For land viewing, it’s best to stick with low power eyepieces that yield a magnification under 100x. At higher powers, images rapidly lose sharpness and clarity due to “heat waves” caused by Sun-heated air. Remember to aim well clear of the Sun, unless the front of the telescope is fitted with a professionally made solar filter and the finder scope is removed or covered with foil or some other completely opaque material. Many Orion telescopes are capable of focusing on objects that are quite close, so you can view fine details of objects that are nearby. Try focusing on a flower or insect at close distance to enter a normally unseen microscopic world. Check the specifications on the product web page or instruction manual for your Orion scope. Observing hint: If the object is too close to focus. You may be able to use an extension tube that allows the eyepiece to move further back as you focus closer. Try lifting the eyepiece out of the holder as you look. If it focuses in about an inch or two, you can purchase an eyepiece extension tube. For more detailed information on this topic see our Learning Center article: Choosing Eyepieces

We carry correct-image prism diagonals which provide right-side up non-reversed images in refractor and cassegrain telescopes. It is not possible to correct the image orientation in a reflector telescope.

Any quality optical lens cleaning tissue and optical lens cleaning fluid specifically designed for multi-coated optics can be used to clean the exposed lenses of your eyepieces or finder scope. Never use regular glass cleaner or cleaning fluid designed for eyeglasses. Before cleaning with fluid and tissue, blow any loose particles off the lens with a blower bulb or compressed air. Then apply some cleaning fluid to a tissue, never directly on the optics. Wipe the lens gently in a circular motion, then remove any excess fluid with a fresh lens tissue. Oily finger-prints and smudges may be removed using this method. Use caution; rubbing too hard may scratch the lens. On larger lenses, clean only a small area at a time, using a fresh lens tissue on each area. Never reuse tissues.

As a general rule, telescopes should be allowed to cool down (or warm up) before they are used. If you bring optics from a warm air to cold air (or vice versa) without giving it time to reach thermal equilibrium, your telescope will give you distorted views. Allow your telescope 30 minutes to an hour to reach the temperature of the outdoors before using. When brining your telescope from cool temperatures to warm temperatures, leave any protective caps off until the telescope has warmed-up to prevent condensation. Storing your telescope in the garage or shed where the temperature is closer to the outside temperature will reduce cool down times.

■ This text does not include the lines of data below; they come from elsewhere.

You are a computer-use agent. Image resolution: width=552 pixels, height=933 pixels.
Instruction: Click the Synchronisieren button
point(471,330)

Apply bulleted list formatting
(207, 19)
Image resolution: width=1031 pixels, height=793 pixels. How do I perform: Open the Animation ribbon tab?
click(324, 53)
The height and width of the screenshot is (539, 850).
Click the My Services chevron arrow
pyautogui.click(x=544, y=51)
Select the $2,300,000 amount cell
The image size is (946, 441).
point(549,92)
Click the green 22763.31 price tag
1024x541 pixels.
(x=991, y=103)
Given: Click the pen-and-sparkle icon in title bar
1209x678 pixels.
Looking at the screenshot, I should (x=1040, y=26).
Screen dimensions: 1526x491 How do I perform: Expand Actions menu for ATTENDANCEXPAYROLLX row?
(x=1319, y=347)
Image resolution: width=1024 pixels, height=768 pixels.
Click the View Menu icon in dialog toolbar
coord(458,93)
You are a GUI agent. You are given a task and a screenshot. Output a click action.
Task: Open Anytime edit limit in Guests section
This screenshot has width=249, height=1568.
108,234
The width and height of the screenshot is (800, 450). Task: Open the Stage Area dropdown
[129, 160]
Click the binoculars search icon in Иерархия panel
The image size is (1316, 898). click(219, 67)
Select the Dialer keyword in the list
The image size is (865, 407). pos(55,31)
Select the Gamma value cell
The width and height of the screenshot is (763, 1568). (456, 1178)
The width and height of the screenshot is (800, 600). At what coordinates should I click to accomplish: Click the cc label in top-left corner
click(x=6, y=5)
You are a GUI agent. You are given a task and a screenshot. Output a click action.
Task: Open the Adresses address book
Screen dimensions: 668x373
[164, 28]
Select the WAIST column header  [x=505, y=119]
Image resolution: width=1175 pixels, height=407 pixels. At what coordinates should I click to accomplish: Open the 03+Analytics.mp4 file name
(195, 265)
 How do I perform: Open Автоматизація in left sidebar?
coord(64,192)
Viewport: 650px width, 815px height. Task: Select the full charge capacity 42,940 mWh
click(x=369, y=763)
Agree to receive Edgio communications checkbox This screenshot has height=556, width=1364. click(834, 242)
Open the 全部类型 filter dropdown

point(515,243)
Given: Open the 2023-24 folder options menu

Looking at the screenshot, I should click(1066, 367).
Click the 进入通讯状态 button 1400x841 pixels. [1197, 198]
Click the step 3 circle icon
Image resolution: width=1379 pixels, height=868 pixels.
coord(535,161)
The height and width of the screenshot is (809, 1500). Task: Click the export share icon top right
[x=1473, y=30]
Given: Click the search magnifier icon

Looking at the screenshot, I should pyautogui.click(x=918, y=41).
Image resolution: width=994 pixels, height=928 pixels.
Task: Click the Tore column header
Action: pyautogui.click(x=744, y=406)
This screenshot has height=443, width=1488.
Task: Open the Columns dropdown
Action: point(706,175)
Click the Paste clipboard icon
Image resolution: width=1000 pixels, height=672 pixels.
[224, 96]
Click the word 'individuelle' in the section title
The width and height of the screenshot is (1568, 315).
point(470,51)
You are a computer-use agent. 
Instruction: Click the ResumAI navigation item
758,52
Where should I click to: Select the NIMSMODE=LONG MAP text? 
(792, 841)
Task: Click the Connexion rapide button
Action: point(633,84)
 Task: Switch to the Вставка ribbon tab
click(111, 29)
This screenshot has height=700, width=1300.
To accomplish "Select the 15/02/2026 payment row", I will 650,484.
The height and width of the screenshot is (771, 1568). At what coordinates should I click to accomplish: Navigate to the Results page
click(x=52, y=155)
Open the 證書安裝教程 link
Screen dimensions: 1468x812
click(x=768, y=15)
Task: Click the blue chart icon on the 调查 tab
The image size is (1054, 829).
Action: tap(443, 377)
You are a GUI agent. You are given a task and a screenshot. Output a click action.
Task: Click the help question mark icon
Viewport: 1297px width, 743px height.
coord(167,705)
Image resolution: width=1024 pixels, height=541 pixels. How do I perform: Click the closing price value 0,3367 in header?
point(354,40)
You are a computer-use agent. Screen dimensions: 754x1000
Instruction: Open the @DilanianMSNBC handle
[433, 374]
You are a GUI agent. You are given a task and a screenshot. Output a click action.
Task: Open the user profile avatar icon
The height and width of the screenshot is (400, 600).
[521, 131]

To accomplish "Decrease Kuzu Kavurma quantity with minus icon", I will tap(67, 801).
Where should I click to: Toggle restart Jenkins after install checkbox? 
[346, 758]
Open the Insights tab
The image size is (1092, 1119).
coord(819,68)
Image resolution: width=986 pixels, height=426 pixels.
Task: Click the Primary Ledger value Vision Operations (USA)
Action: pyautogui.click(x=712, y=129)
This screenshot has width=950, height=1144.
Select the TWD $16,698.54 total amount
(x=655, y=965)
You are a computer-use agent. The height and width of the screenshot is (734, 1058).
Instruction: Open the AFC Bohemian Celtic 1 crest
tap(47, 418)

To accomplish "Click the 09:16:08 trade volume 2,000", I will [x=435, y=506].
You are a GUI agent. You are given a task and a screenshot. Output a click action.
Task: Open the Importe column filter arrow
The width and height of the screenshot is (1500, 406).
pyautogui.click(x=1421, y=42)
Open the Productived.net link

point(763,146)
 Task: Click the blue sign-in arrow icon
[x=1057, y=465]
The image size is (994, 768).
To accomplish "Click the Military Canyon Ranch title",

For Northern Hemisphere observers, approximate polar alignment is achieved by pointing the mount’s R.A. axis at the North Star, or Polaris. It lies within 1° of the north celestial pole (NCP), which is an extension of the Earth’s rotational axis out into space. Stars in the Northern Hemisphere appear to revolve around Polaris. To find Polaris in the sky, look north and locate the pattern of the Big Dipper. The two stars at the end of the “bowl” of the Big Dipper point right to Polaris. Observers in the Southern Hemisphere aren’t so fortunate to have a bright star so near the south celestial pole (SCP). The star Sigma Octantis lies about 1° from the SCP, but it is barely visible with the naked eye (magnitude 5.5). For general visual observation, an approximate polar alignment is sufficient: 1. Level the equatorial mount by adjusting the length of the three tripod legs. 2. Loosen one of the latitude adjusting T-bolts and tighten the other to tilt the mount until the pointer on the latitude scale is set at the latitude of your observing site. This may vary depending on the mount, some have one bolt and a tightening screw instead. If you don’t know your latitude, consult a geographical atlas to find it. For example, if your latitude is 35° North, set the pointer to +35. The latitude setting should not have to be adjusted again unless you move to a different viewing location some distance away. 3. Loosen the Dec. lock lever and rotate the telescope optical tube until it is parallel with the R.A. axis. The pointer on the Dec. setting circle should read 90°. Retighten the Dec. lock lever. 4. Move the tripod so the telescope tube (and R.A. axis) points roughly at Polaris. If you cannot see Polaris directly from your observing site, consult a compass and rotate the tripod so the telescope points north. Using a compass is a less desirable option, a compass points about 16° away from true north and requires you to compensate foe accurate polar alignment. The equatorial mount is now approximately polar-aligned for casual observing. More precise polar alignment is required for astrophotography and for use of the manual setting circles. From this point on in your observing session, you should not make any further adjustments to the latitude of the mount, nor should you move the tripod. Doing so will undo the polar alignment. The telescope should be moved only about its R.A. and Dec. axes.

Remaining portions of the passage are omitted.